- Task description -
Convert the records, starting at the beginning and ending at the line that contains "Action: point(1404,23)", into a JSON list of strings with one string per line, leaving out any blank lines.

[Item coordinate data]
>>>>

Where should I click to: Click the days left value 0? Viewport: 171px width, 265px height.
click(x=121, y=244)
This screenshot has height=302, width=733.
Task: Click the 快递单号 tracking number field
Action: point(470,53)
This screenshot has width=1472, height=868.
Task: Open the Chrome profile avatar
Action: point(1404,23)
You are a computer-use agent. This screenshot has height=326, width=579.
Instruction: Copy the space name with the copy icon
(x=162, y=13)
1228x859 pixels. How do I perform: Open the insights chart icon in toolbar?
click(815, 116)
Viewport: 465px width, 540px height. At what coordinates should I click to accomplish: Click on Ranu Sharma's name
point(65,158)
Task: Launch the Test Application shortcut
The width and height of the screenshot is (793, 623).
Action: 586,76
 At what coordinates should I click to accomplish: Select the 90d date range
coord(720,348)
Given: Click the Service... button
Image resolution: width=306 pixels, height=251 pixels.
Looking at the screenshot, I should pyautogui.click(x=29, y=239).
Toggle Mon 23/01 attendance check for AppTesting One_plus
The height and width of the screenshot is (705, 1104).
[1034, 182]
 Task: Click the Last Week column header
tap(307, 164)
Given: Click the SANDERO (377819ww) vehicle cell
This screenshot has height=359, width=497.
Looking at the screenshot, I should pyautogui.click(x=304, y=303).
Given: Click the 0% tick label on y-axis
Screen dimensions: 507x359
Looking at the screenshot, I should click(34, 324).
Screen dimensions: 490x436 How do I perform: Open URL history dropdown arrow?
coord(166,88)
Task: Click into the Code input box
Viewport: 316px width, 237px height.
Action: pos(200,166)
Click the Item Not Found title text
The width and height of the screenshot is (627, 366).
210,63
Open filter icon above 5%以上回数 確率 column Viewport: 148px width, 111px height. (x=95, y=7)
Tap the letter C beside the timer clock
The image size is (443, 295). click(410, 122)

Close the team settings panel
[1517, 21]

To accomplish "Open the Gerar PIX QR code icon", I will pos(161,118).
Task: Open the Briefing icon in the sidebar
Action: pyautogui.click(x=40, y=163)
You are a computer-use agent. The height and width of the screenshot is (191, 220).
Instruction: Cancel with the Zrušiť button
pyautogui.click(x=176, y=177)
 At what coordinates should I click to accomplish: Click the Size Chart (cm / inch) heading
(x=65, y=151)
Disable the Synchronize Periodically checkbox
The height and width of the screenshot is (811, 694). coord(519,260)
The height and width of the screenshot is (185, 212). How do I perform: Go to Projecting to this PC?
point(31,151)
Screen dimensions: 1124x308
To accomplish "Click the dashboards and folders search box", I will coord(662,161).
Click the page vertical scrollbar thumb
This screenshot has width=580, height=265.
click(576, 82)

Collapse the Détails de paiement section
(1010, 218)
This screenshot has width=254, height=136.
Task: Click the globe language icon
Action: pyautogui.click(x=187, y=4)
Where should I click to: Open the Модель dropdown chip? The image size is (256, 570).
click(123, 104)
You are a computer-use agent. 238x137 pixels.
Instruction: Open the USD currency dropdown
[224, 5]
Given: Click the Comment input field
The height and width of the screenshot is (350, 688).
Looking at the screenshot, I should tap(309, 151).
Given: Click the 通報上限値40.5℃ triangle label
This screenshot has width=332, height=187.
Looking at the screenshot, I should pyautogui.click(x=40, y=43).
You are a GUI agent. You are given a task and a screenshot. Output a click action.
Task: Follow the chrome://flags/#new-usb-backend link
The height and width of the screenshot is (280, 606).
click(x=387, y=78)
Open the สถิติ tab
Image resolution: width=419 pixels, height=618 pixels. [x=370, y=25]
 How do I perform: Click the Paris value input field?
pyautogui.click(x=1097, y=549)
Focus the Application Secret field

<<<<

- The response -
[
  "Where should I click to: Click the days left value 0? Viewport: 171px width, 265px height.",
  "click(x=121, y=244)",
  "This screenshot has height=302, width=733.",
  "Task: Click the 快递单号 tracking number field",
  "Action: point(470,53)",
  "This screenshot has width=1472, height=868.",
  "Task: Open the Chrome profile avatar",
  "Action: point(1404,23)"
]